Only if you ask it to. node_modules regenerates the moment you run npm, yarn, pnpm, or bun install in that project, and it returns at roughly full size, because the project needs the same packages it needed before. That is a rebuild, not a leak. What creeps upward over time is the number of projects: every new clone and every quick experiment leaves another copy behind after you lose interest. The durable fix is an occasional sweep of dead projects, not repeatedly deleting the folder out of a project you use every day.

Common questions

Will deleting node_modules break my project?

No. As long as the project keeps its package.json (and ideally a lockfile such as package-lock.json, yarn.lock, pnpm-lock.yaml, or bun.lock), one install command restores everything exactly as it was. The only real cost is time: large projects can take several minutes to reinstall.
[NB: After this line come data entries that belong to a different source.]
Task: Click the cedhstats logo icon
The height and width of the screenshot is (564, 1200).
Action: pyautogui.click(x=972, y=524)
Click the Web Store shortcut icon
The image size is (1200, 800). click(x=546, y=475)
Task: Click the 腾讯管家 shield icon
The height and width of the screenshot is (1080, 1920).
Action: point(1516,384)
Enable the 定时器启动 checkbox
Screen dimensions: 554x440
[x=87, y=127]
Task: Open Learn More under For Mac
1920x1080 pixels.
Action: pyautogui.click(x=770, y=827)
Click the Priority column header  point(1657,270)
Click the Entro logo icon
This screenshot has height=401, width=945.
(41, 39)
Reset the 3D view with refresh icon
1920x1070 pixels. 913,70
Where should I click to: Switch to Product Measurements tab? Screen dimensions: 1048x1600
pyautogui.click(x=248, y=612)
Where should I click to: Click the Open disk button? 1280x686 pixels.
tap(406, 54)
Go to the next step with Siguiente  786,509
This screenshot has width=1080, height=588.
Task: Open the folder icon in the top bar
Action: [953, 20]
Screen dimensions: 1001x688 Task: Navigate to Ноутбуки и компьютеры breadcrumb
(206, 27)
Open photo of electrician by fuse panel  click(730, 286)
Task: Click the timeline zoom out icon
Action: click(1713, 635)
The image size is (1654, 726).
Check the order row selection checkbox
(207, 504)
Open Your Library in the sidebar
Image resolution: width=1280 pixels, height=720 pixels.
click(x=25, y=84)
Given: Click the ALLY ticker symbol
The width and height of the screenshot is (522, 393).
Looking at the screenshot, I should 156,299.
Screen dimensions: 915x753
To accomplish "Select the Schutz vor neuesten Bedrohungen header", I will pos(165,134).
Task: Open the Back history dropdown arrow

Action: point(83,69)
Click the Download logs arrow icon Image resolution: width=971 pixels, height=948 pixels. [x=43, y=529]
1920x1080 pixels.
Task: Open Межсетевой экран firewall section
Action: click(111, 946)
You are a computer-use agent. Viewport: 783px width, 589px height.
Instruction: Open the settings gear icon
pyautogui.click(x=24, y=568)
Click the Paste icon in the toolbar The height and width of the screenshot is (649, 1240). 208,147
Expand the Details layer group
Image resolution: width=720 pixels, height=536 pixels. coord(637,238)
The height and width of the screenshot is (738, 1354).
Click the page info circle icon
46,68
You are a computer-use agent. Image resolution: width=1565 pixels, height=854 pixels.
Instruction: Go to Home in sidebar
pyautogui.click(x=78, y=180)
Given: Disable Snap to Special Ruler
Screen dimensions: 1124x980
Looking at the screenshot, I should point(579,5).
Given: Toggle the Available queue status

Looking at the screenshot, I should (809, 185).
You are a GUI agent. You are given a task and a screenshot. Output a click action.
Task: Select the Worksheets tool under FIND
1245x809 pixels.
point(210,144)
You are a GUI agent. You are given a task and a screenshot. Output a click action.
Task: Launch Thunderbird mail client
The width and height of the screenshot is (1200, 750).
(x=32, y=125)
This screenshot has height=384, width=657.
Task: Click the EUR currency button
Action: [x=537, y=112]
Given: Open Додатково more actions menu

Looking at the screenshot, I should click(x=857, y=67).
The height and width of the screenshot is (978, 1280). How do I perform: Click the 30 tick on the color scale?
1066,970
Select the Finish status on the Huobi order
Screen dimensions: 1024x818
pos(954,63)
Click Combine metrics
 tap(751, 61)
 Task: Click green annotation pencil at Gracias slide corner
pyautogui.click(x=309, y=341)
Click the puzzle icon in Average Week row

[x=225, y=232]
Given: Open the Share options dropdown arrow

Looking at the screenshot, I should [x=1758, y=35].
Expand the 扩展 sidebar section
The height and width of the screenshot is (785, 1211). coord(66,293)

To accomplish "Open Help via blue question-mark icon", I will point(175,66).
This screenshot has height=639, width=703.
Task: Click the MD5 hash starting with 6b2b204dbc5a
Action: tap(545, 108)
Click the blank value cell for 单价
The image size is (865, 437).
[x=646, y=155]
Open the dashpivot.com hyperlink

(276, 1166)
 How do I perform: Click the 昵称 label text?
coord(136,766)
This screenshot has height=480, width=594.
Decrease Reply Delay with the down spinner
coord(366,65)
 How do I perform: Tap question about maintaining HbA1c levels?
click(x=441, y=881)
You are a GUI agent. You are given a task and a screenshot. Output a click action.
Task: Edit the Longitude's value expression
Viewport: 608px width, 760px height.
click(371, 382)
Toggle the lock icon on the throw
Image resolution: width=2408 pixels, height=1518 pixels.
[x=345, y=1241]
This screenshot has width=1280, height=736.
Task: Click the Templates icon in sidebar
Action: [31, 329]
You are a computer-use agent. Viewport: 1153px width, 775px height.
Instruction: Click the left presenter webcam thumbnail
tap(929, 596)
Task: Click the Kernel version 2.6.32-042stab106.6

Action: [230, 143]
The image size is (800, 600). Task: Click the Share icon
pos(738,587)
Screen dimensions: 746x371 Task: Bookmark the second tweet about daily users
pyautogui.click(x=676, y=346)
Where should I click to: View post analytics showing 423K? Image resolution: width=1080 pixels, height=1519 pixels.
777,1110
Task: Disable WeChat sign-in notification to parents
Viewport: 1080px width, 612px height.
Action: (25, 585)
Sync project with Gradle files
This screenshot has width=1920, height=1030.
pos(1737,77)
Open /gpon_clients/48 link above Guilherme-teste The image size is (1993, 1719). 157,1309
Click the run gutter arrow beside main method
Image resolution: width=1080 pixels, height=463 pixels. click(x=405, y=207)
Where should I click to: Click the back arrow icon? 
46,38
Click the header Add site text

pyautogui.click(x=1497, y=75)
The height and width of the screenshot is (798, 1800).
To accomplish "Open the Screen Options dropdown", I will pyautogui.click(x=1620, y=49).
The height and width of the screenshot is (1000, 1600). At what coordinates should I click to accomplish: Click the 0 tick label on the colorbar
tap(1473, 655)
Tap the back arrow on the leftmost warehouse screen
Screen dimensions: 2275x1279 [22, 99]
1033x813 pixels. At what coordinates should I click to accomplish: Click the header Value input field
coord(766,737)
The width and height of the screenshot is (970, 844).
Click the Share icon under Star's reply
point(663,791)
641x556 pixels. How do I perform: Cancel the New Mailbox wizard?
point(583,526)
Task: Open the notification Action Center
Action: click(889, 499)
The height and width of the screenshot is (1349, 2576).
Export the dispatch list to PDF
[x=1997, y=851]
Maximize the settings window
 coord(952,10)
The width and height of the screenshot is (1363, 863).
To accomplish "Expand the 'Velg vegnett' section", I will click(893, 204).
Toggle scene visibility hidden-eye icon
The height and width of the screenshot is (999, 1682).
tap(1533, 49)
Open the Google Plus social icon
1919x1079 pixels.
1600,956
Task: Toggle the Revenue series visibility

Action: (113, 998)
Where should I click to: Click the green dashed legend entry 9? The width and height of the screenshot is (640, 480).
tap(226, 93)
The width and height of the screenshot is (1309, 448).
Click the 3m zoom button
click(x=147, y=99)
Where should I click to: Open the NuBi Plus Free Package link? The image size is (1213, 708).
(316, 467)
How big is node_modules usually?

It varies wildly. A small script's folder might be a few tens of megabytes, a modern web app often lands in the hundreds of megabytes, and monorepos can pass a gigabyte. The total across a busy Mac is what hurts: dozens of forgotten copies add up fast.

Is there a command that finds every node_modules folder on my Mac?

Yes. Run find ~ -name node_modules -type d -prune -exec du -sh {} + 2>/dev/null in Terminal. It lists each copy with its size and skips descending inside them, though it can still take a while on a full disk.

Should I delete node_modules before backing up or archiving a project?

Yes. It is the textbook folder to exclude: huge, fully regenerable, and slow to copy, so it drags down Time Machine and cloud sync. Keep package.json and the lockfile in the archive and you can rebuild the folder on any machine.